Unterschwellige Vorurteile
Und selbst in einer so offenen und toleranten Stadt wie Berlin kursieren immer noch Vorurteile, die den Alltag von Regenbogeneltern erschweren. Schwule Väter müssen sich anhören, dass Kinder eine Mutter brauchen und lesbische Mütter genauso hartnäckig die Frage, wo denn das männliche Vorbild für ihre Söhne sei. „In der Gruppe ist ein männlicher Erzieher, der ist für euch bestimmt gut!“, heißt es dann etwa. „Teilweise haben Menschen noch sehr rückständige und stereotype Geschlechterbilder“, erzählt Haring. Und über allem schwebe das heteronormative Idealbild einer Familie, die aus Vater, Mutter und leiblichen Kindern besteht. Ist das nicht der Fall, dann fehle etwas, dann sei eine Familie nicht komplett. Diese Haltung begegnet nicht nur Regenbogenfamilien, sondern auch Adoptiveltern und Alleinerziehenden immer noch viel zu oft. Das ist bitter.

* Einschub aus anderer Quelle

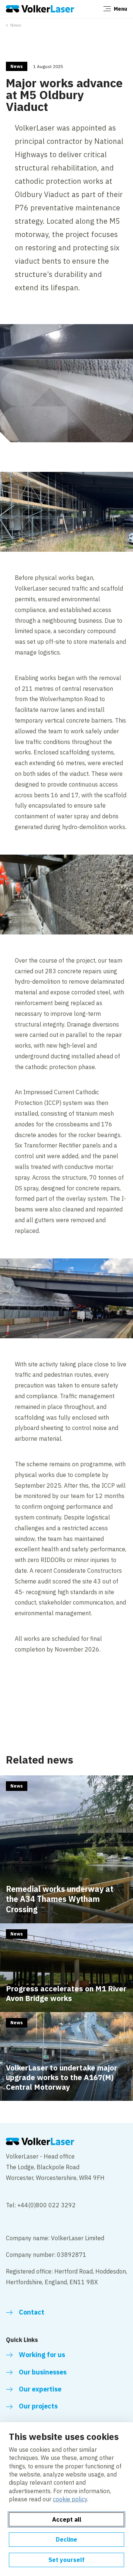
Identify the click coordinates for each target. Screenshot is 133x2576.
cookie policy (70, 2499)
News (15, 25)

„Über allem schwebt das heteronormative Idealbild einer Familie, die aus Vater, Mutter und leiblichen Kindern besteht. Ist das nicht der Fall, dann fehlt etwas, dann ist eine Familie nicht komplett.“
Lisa Haring, Leiterin des Regenbogenfamilienzentrums Berlin
Dabei ist sich die Wissenschaft einig: Ob sich ein Kind emotional und psychisch gut entwickelt, hat weder etwas mit der sexuellen Orientierung der Eltern zu tun noch mit ihrem Geschlecht oder damit, ob diese blutsverwandt sind. Entscheidend sind andere Faktoren, etwa ob die Eltern eine gute, vertrauensvolle Bindung zu ihren Kindern haben, ob das Klima in der Familie entspannt oder konfliktbeladen ist und ob es finanzielle Sorgen gibt. Und hier stehen lesbische oder schwule Paare, wie zahlreiche Studien belegen, tatsächlich sogar besser da, weil sie oft einen Hochschulabschluss haben, gut verdienen und sich eher Unterstützung und Ressourcen suchen als Hetero-Eltern.
Übergriffige Fragen
Im Alltag legen Regenbogeneltern sich dann oft eine dicke Haut zu, lächeln blöde Sprüche weg oder gehen in die Offensive. „Wir haben uns immer gleich auf dem ersten Elternabend geoutet“, schreibt Karoline Harthun, „damit Klarheit herrschte.“ So machen es viele schwule oder lesbische Paare. Und erleben dann, dass andere Eltern oder auch pädagogische Fachkräfte sich herausnehmen, Fragen zu stellen, die man normalerweise nicht stellen würde, weil die Antworten darauf privat sind und niemanden etwas angehen. Wie habt ihr euer Kind bekommen? Wer ist der Erzeuger? Wer ist die richtige Mutter? Gibt es Spenderkontakt? Das empfinden viele als belastend und übergriffig, erzählt Saskia Ratajszczak.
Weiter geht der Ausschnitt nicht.